For a great resource on how to conduct all of these types of events, visit AMSA's Activism Toolbox.
Take the Issue Into Hospitals & Your Community
Greater awareness of the problem and solutions can be brought about by taking the issue of health care reform into the hospitals and student-clinics we go to everyday.
- Wear a "Health Care for All!" button on your white coat.
- Talk to residents and attendings about the problem and hear their opinions.
- Medical students are always asked to make presentations - make a presentation about the problem of uninsurance and relate it to your patients. You will be amazed at the in-depth discussions that can come out of a single medical student's presentation!
Be Creative and Have Fun!
Remember, you've have to have fun while you're organizing, because otherwise you're not going to be able to mobilize others. Here are some examples of successful, fun activities in the past:
- Organizing a community meeting between free clinic patients and the CEO of the hospital
- Organizing a "Walk/Run to Cover Everyone!"

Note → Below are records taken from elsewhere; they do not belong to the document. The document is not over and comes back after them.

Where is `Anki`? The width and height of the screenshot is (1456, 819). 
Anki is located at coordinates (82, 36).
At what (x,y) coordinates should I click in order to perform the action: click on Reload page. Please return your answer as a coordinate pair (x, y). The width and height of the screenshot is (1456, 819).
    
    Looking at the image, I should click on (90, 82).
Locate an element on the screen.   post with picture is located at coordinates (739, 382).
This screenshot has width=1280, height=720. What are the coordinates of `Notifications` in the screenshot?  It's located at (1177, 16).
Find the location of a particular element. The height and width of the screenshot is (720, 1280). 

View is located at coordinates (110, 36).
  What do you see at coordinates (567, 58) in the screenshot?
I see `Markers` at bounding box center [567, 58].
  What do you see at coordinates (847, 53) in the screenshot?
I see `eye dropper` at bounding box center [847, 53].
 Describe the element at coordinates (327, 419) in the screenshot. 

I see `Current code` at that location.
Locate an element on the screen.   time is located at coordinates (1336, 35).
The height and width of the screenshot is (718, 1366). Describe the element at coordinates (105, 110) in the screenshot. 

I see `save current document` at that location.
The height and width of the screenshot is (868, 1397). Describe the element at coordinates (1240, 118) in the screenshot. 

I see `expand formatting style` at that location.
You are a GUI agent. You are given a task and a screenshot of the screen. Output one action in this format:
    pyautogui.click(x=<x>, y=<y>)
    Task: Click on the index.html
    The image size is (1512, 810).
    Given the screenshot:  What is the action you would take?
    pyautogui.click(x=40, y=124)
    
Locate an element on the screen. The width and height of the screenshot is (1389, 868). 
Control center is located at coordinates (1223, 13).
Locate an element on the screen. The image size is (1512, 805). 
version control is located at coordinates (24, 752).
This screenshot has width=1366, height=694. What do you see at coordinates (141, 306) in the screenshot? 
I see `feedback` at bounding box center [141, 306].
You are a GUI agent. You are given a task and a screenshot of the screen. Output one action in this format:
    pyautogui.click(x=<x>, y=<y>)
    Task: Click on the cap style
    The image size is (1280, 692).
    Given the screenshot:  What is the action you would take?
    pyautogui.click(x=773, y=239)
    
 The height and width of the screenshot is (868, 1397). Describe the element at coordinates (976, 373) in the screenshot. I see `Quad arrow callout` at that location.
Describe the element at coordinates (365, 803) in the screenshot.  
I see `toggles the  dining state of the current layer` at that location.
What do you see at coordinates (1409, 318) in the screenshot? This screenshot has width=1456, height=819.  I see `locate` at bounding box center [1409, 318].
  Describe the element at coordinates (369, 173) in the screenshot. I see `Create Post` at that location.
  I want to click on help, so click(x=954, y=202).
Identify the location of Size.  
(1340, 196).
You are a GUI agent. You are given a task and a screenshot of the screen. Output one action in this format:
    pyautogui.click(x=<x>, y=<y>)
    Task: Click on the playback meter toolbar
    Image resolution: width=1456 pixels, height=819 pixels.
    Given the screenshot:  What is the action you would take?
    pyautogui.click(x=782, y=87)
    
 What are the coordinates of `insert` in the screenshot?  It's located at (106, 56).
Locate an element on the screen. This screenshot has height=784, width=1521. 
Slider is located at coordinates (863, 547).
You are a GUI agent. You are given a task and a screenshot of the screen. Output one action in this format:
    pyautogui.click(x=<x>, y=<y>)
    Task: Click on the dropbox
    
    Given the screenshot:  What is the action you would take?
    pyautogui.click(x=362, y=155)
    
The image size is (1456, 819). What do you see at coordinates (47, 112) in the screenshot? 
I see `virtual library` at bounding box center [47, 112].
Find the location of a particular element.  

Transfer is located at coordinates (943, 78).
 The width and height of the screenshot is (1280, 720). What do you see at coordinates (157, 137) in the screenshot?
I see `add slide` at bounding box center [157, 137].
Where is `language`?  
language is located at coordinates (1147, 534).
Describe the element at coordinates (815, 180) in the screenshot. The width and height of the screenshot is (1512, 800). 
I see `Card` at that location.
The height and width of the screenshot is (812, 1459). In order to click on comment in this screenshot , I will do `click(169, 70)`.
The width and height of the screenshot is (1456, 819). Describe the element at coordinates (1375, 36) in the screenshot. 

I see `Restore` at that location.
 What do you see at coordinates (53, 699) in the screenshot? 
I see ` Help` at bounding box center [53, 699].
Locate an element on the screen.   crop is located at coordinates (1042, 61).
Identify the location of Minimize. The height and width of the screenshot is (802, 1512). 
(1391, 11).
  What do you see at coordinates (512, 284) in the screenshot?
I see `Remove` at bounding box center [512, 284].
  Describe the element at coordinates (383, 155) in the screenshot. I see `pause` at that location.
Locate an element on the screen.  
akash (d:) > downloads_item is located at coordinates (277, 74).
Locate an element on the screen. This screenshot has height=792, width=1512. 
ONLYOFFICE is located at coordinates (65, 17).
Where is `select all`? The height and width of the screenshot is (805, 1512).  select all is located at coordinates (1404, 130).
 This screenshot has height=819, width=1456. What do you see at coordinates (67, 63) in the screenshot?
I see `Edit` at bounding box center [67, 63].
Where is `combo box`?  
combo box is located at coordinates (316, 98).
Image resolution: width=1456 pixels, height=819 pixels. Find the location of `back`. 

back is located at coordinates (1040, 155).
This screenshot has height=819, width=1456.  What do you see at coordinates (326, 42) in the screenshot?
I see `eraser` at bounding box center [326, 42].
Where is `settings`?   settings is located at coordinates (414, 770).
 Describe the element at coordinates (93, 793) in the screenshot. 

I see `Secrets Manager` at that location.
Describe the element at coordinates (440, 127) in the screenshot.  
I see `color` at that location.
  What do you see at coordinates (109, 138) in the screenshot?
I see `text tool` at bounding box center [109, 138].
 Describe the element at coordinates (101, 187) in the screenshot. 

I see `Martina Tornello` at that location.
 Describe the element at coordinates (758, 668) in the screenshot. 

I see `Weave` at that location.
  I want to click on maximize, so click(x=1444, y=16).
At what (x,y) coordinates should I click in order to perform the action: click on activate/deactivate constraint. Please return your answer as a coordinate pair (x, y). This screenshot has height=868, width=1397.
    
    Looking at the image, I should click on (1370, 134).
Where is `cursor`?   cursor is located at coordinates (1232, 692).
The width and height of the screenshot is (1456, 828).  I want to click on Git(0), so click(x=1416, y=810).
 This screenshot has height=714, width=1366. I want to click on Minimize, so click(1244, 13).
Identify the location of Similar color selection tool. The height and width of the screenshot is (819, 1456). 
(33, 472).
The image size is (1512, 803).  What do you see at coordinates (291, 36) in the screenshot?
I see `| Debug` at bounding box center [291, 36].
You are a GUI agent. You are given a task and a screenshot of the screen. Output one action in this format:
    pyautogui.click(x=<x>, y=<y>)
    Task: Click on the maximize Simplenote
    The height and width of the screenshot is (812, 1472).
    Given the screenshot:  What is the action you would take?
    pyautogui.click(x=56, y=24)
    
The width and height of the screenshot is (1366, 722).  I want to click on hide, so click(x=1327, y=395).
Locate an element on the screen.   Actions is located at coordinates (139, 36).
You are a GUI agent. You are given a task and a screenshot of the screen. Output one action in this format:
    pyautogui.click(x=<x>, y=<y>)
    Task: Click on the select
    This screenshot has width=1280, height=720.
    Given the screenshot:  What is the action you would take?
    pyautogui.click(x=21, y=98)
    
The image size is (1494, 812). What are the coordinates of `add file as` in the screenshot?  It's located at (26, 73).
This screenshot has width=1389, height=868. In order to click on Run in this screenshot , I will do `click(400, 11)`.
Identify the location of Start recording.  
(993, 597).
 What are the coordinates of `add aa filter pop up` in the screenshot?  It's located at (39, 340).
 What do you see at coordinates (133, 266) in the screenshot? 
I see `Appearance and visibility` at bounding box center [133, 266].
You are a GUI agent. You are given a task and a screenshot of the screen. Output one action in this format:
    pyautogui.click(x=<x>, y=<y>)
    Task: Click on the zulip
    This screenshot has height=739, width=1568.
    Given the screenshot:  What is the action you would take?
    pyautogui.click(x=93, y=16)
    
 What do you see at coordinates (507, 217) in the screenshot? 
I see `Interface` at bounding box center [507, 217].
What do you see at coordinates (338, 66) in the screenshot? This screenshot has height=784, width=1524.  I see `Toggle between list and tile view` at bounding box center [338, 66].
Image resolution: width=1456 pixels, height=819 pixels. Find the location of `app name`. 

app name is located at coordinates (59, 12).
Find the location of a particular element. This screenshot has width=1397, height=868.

- Writing music, poetry, or spoken word about UHC.
- Students at the Albert Einstein College of Medicine created a price reference card for third year medical students listing the cost of commonly used drugs and tests, in an attempt to educate students about how much money health care costs to their patients.
- Georgetown medical students posed as uninsured individuals and called DC physicians listed in the Yellow pages to see how hard it is to get an appointment if you're uninsured.